Scioli, Macri in tight race to first runoff in Argentine history.
Source: Buenos Aires Herald
According to provisional results released early on Monday Front for Victory candidate Daniel Scioli advanced to a tight lead with 36% over Mauricio Macri, of the "Let's Change" coalition, who obtained 35%. With 89% of the polling stations counted, Sergio Massa, from UNA front, ended in the third place with 21%.
Before any official data was unveiled, the candidates admitted a second-round scenario, which will take place on November 22.
The National Electoral Court (CNE) reported that over 79% of the electoral roll voted today, 5 points more than in the PASO primaries held in August and the highest turnout since 1999.
Six candidates competed today to become Argentines next president with 32 million people entitled to decide the successor of President Cristina Fernández de Kirchner, who will be leaving office on December 10 after two consecutive terms in office.
*Daniel Scioli and Carlos Zannini of the populist incumbents, the Front for Victory (FpV);
*Mauricio Macri and Gabriela Michetti for the right-wing Lets Change coalition;
*Sergio Massa and Gustavo Saénz for the centrist UNA alliance;
*Margarita Stolbizer and Miguel Angel Olaviaga for the Progressives;
*Nicolás Del Caño and Myriam Bregman for the leftist FIT front;
*and Adolfo Rodríguez Saá and Liliana Negre de Alonso for the centrist Federal Commitment.

RECORDS SUPPLIED:
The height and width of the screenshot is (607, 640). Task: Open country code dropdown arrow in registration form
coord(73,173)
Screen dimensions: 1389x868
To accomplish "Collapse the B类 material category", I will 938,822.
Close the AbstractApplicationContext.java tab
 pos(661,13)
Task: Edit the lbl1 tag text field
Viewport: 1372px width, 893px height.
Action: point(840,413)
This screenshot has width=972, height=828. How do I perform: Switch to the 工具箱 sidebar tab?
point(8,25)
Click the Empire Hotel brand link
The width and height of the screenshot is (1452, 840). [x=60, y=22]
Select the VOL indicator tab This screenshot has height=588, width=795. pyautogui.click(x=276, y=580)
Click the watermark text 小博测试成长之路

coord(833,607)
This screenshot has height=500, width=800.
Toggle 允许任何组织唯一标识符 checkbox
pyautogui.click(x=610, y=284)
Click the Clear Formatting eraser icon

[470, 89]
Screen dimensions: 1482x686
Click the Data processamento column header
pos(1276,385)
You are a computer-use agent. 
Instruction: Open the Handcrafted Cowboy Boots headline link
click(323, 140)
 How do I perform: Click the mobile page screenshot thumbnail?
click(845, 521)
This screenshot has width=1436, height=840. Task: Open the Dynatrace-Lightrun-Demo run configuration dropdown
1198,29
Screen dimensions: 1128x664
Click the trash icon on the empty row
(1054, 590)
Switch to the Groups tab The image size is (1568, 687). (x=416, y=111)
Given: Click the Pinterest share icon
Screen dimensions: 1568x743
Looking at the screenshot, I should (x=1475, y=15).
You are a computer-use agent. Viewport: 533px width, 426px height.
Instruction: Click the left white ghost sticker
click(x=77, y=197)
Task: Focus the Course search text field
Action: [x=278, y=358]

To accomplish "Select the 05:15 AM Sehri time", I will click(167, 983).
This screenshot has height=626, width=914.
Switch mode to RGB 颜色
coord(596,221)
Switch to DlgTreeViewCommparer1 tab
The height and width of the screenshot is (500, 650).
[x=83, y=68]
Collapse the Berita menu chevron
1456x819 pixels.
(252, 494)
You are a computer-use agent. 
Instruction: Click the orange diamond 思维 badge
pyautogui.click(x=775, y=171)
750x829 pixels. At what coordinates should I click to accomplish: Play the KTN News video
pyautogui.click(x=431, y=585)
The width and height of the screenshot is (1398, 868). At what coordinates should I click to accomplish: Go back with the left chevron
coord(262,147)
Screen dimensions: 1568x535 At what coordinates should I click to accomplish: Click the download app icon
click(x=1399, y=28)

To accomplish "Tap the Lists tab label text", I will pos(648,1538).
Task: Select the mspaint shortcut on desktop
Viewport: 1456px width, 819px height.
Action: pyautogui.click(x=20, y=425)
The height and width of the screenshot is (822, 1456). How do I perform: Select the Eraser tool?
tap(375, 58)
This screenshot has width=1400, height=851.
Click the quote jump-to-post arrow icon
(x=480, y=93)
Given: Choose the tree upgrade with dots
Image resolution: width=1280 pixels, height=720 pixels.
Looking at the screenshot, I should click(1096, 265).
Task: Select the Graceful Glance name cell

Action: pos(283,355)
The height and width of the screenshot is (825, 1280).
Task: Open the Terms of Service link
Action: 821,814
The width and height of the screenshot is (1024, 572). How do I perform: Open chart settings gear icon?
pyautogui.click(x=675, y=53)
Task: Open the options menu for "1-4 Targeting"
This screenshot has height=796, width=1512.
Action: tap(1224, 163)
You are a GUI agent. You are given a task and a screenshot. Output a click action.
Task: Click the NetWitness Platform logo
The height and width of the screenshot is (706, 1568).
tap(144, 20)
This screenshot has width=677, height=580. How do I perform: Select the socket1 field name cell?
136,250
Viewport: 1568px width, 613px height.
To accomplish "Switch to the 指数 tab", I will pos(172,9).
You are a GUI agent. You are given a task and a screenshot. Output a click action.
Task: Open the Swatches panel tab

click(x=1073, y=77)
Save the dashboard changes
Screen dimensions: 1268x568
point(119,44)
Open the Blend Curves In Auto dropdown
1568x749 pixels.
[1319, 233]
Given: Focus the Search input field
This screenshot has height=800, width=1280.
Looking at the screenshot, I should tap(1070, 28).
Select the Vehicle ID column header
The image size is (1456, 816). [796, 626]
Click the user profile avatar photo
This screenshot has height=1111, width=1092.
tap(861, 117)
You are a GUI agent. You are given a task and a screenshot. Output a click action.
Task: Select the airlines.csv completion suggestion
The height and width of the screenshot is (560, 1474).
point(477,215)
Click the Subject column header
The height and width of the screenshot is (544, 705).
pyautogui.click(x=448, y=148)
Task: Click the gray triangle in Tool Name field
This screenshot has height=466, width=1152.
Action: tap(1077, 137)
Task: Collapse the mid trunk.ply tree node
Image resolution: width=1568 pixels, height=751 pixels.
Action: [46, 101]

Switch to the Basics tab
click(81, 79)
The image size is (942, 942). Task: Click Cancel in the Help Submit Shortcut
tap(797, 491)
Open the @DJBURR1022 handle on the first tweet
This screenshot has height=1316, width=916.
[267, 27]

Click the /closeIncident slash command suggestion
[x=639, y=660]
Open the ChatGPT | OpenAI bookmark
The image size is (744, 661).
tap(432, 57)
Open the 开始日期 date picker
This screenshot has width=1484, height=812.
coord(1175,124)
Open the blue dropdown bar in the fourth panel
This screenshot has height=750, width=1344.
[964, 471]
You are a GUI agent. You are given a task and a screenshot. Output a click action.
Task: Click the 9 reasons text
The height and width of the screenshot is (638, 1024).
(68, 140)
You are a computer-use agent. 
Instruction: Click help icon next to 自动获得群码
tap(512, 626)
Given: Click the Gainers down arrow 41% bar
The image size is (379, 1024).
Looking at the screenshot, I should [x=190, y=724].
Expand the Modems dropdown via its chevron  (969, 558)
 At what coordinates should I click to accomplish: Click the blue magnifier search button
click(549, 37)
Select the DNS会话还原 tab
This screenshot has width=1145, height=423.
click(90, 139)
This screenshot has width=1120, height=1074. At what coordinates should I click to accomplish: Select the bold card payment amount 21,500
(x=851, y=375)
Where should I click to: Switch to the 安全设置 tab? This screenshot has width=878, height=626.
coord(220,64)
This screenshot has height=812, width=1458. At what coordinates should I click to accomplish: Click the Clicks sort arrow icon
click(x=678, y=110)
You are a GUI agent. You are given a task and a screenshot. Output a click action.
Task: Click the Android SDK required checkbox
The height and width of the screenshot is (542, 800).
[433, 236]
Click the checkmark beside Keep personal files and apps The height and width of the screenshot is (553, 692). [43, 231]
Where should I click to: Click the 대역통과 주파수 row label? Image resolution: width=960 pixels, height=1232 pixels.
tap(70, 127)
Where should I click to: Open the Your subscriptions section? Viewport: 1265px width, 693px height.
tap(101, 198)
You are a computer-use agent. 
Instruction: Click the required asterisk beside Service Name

STATED EXERCISE: Continue the article on Argentina's presidential election past its final line, the entry for the Federal Commitment ticket.

ANSWER TO THIS EXERCISE:
To win outright in the first round, and avoid a runoff election, a candidate requires 45 % of valid votes - or 40% and a 10-point lead over their nearest rival. For the first time since 2003 voters were faced with a runoff, and were without a Kirchner on the presidential ballots when they entered the voting booth.
Read more: http://buenosairesherald.com/article/201672/scioli-macri-in-tight-race-to-first-runoff-in-argentine-history
Should Scioli win what now appears to be an inevitable runoff, voters will have returned Argentina's progressive Front for Victory (FpV) for a fourth successive term.
The FpV owed its strong showing for an incumbent party of 12 years on policies that recovered social security and other services privatized (and ruined) during the 1990s, and to real wages over 75% higher and real GDP that doubled. Staunch opposition, however, from Argentina's three major media groups (all of which had close ties to the fascist 1976 dictatorship) made a dent.
Excluding the landowner-dominated National Autonomist Party era from 1874 to 1916 (as those were not free elections), a victory next month would mark the first time that any one party wins four successive terms in Argentina.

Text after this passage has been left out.